EXERCISE GOAL:
Give again, exactly as written, the lines of the records below from the line with "Click the blue PBS link icon" to the line with "Viewport: 800px width, 445px height.". Both end lines count; pictures do not.

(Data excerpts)

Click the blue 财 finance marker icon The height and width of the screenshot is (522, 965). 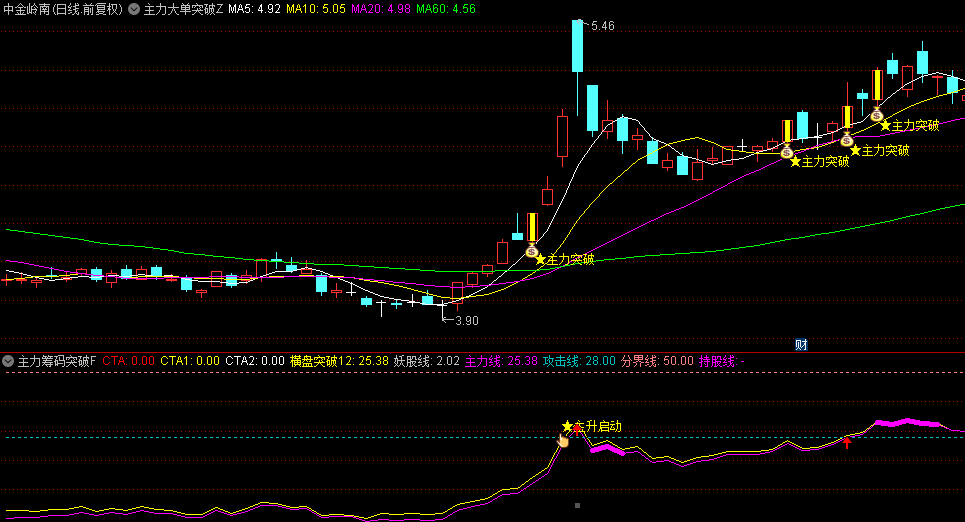coord(801,344)
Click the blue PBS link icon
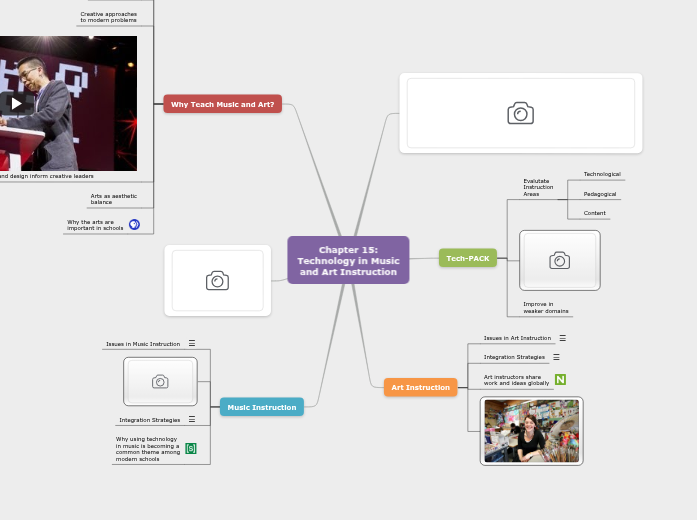The height and width of the screenshot is (520, 697). click(134, 225)
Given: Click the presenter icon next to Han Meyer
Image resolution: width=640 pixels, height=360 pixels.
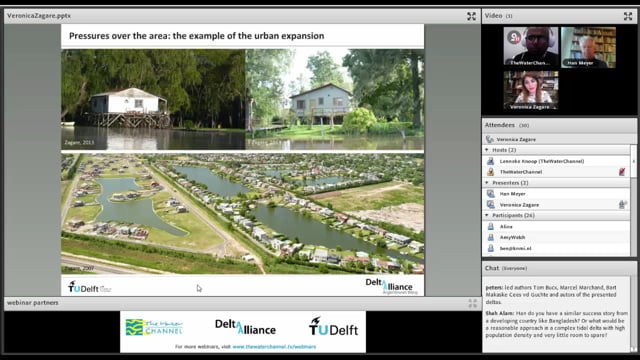Looking at the screenshot, I should 491,194.
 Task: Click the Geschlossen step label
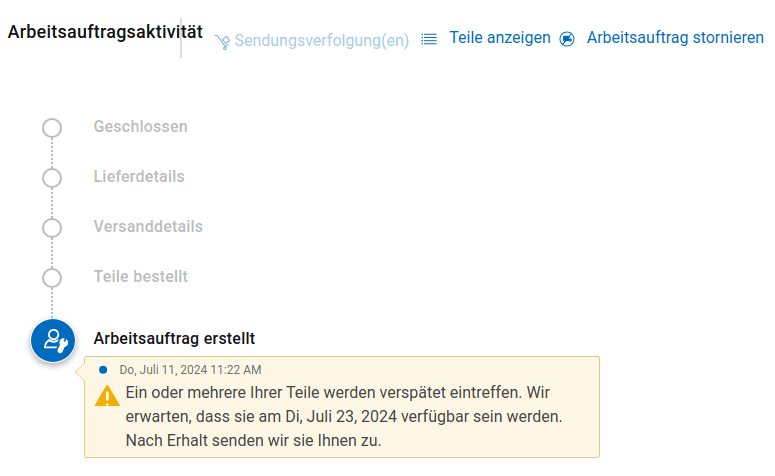coord(140,127)
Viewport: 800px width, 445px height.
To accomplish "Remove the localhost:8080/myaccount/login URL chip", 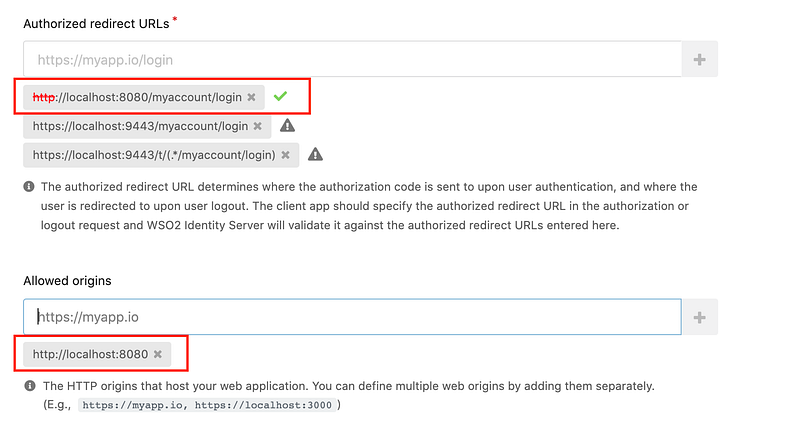I will point(252,97).
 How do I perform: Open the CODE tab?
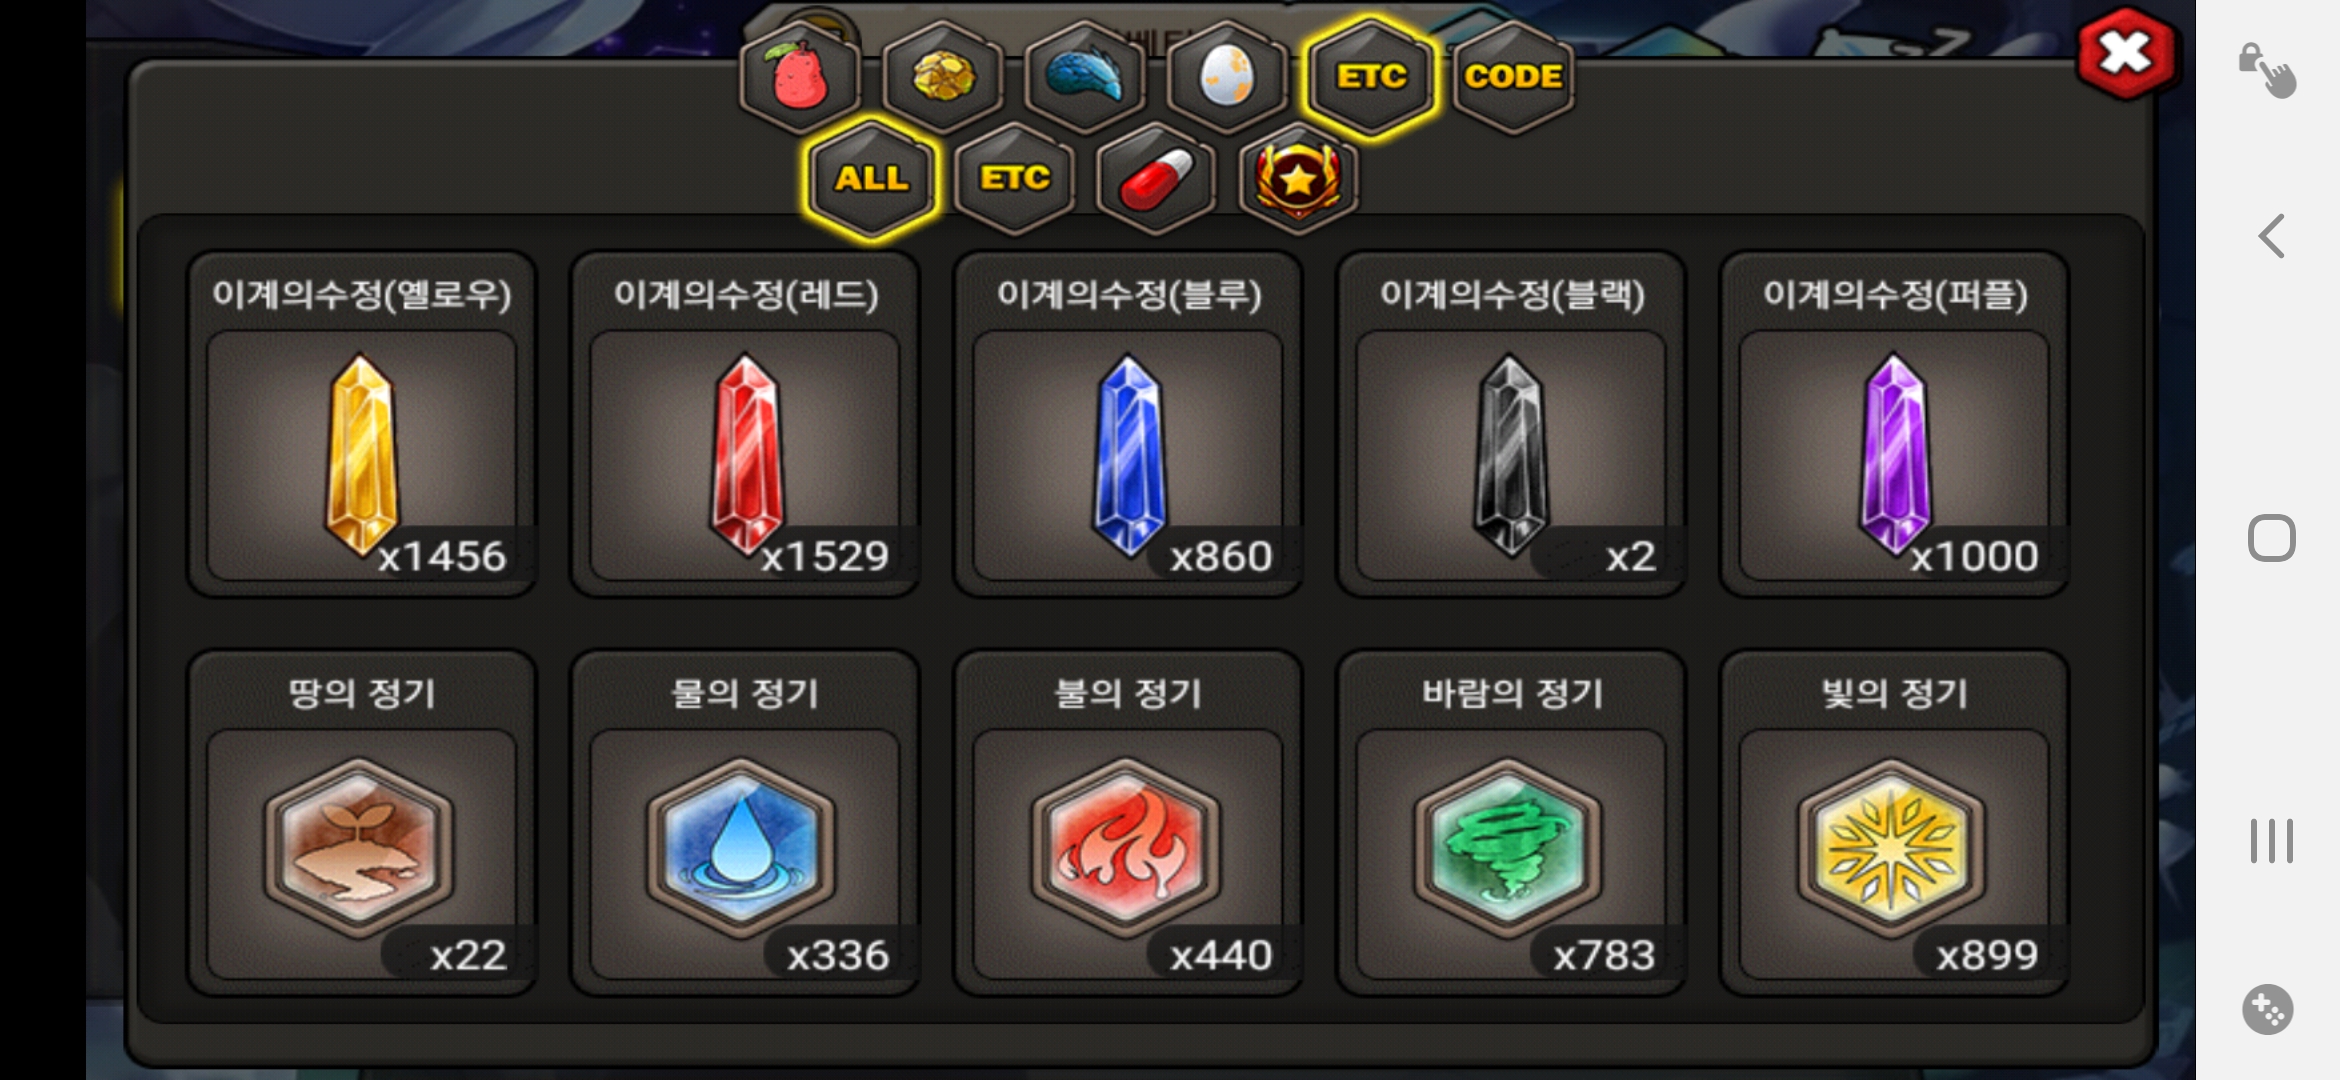(x=1513, y=77)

ANSWER SECTION:
Click the blue PBS link icon
The height and width of the screenshot is (520, 697). click(134, 225)
Given: Click the presenter icon next to Han Meyer
Image resolution: width=640 pixels, height=360 pixels.
Looking at the screenshot, I should 491,194.
 Task: Click the Geschlossen step label
coord(140,127)
Viewport: 800px width, 445px height.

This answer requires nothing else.